BUENOS AIRES, 4 SET – Tempeste di gas e ceneri, effetti catastrofici per la popolazione locale, flora, fauna e atmosfera danneggiate per un numero imprecisato di anni. Non e' uno sceneggiatura apocalittica per un film hollywoodiano, ma la conclusione di un rapporto Onu a tre mesi dall'eruzione del vulcano Puyehue, i cui effetti si sono fatti sentire in gran parte della Patagonia argentina.
Il documento e' stato preparato da un gruppo di esperti delle Nazioni Unite composto da geologi e vulcanologi europei, i quali hanno studiato una serie di scenari proprio nella Patagonia, ''dove finisce il mondo'', si sente dire spesso a Buenos Aires.
Una verita' che nessuno avrebbe voluto ascoltare ma che dal 4 giugno neanche i piu' pessimisti si aspettavano: da quando il Puyehue – uno dei tanti vulcani della Cordigliera delle Ande – ha sputato una nube di ceneri e gas, giunta perfino sui parabrezza delle auto di Buenos Aires.
La tempesta del vulcano ha gia' rovinato quasi otto milioni di ettari di terreno nelle regioni 'patagonicas' di Neuquen, Rio Negro e Chubut.

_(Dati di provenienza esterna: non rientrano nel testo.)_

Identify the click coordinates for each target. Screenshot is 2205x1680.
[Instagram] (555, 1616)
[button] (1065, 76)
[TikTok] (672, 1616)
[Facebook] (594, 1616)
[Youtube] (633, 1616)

E continuera', affermano gli esperti, il suo devastante cammino, dopo aver coperto di ceneri tante localita' dell'area.
Intanto, aumenta di giorno in giorno la disperazione degli abitanti di San Carlo di Bariloche e Villa La Angostura, mete turistiche tradizionali dell'inverno australe e localita' piu' colpite dagli effetti della calamita' naturale.
Per adesso le ceneri del vulcano dormono sotto la neve ma, quando la primavera sciogliera' il ghiaccio, potrebbe arrivare il peggio: valanghe di fango, frane e inondazioni. E, come se non bastasse, ci sono 2 milioni di metri cubi di cenere che potrebbero erodere le zone vicine ai laghi.

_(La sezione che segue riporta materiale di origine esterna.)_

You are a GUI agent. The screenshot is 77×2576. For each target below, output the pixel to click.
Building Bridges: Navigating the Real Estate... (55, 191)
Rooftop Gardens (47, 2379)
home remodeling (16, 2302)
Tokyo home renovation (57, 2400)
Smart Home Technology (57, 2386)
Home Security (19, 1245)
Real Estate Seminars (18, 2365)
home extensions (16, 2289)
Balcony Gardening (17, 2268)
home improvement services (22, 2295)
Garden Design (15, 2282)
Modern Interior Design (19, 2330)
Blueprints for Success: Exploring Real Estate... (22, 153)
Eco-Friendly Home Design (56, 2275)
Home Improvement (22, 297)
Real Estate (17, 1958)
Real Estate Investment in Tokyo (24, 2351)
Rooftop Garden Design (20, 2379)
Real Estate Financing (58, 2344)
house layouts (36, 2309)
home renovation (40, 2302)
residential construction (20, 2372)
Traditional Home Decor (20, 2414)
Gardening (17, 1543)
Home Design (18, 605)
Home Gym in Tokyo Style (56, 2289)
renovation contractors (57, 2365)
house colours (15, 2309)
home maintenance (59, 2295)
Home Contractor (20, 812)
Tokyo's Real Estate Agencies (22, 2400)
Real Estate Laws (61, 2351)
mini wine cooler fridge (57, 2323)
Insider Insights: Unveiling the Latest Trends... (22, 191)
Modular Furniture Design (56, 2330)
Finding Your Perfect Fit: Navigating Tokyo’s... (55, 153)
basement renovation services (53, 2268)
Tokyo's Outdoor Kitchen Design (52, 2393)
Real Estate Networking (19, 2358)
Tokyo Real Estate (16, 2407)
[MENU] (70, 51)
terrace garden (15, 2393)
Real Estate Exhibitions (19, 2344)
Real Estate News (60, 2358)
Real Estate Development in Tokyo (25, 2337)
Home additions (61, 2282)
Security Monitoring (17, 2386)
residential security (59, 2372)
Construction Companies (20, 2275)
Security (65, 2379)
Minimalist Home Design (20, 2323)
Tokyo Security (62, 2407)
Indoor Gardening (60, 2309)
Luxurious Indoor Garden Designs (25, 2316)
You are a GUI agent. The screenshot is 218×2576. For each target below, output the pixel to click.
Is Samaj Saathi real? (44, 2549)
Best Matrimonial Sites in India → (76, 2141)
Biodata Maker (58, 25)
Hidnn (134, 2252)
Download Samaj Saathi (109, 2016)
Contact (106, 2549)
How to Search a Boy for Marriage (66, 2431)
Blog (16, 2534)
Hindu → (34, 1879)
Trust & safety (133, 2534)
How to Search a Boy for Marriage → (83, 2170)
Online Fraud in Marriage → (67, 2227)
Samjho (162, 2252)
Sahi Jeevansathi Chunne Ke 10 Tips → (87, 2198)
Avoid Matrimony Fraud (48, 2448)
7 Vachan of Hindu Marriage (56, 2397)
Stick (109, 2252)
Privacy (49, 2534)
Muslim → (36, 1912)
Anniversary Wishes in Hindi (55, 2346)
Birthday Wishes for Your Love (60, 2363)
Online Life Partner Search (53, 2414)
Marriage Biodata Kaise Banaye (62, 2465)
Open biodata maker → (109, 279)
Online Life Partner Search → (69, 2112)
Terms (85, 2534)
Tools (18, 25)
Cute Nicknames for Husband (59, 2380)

E ancora, esistono luoghi, come Rio Negro, dove alle ceneri si mescola la siccita'. E questa miscela, sostiene il rapporto Onu, ''provochera' per anni forti venti''. Per quanto riguarda la salute della popolazione locale, e' stato rilevato un aumento della ''quantita' di alluminio nell'acqua che scorre dai rubinetti delle abitazioni''.

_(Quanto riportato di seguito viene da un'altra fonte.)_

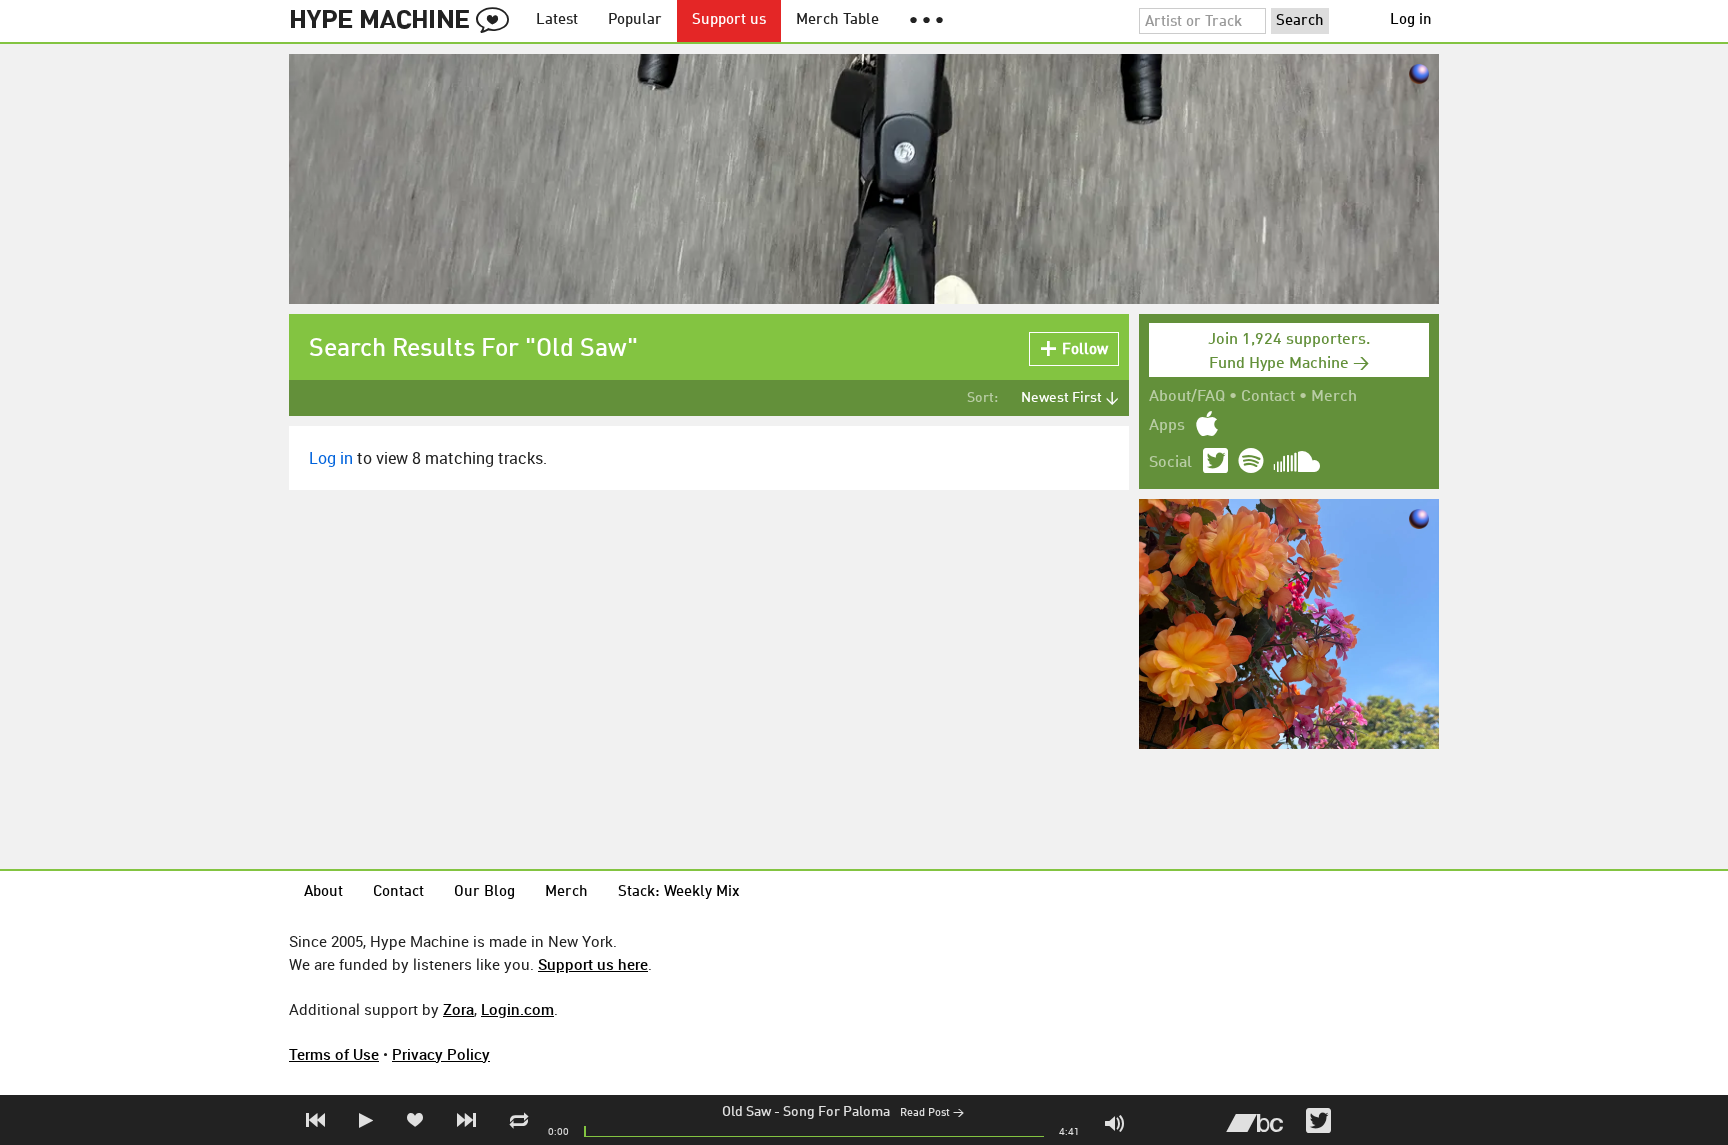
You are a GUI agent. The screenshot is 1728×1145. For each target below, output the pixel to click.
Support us (729, 20)
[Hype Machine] (405, 21)
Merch (1334, 397)
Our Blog (484, 892)
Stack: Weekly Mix (679, 892)
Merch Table (837, 20)
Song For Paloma (836, 1112)
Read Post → (932, 1113)
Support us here (593, 964)
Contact (1268, 397)
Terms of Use (334, 1054)
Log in (1411, 20)
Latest (557, 20)
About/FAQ (1187, 397)
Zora (458, 1009)
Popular (635, 20)
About (323, 892)
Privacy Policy (441, 1054)
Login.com (517, 1009)
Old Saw (746, 1112)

Per adesso gli studiosi consigliano di ''non esporsi all'aria aperta durante le tempeste'' e in alcune scuole si sta organizzando un sistema di trasporto sicuro per non far respirare gas e ceneri agli alunni. Il Puyehue, sostengono i geologi di Santiago, e' attivo. Nessuno osa abbassare la guardia: il monitoraggio continua senza sosta e il governo argentino di Cristina Fernandez de Kirchner, incalzato dalla imminente scadenza elettorale delle presidenziali del 23 ottobre, deve fare i conti con il 'dossier Puyehue'. E intanto dalla Patagonia giungono immagini che mostrano nuvole di ceneri e gas che si innalzano per poi adagiarsi su case, alberi, animali e laghi. Sconfinate distese di terre minacciate dalla furia del Puyehue.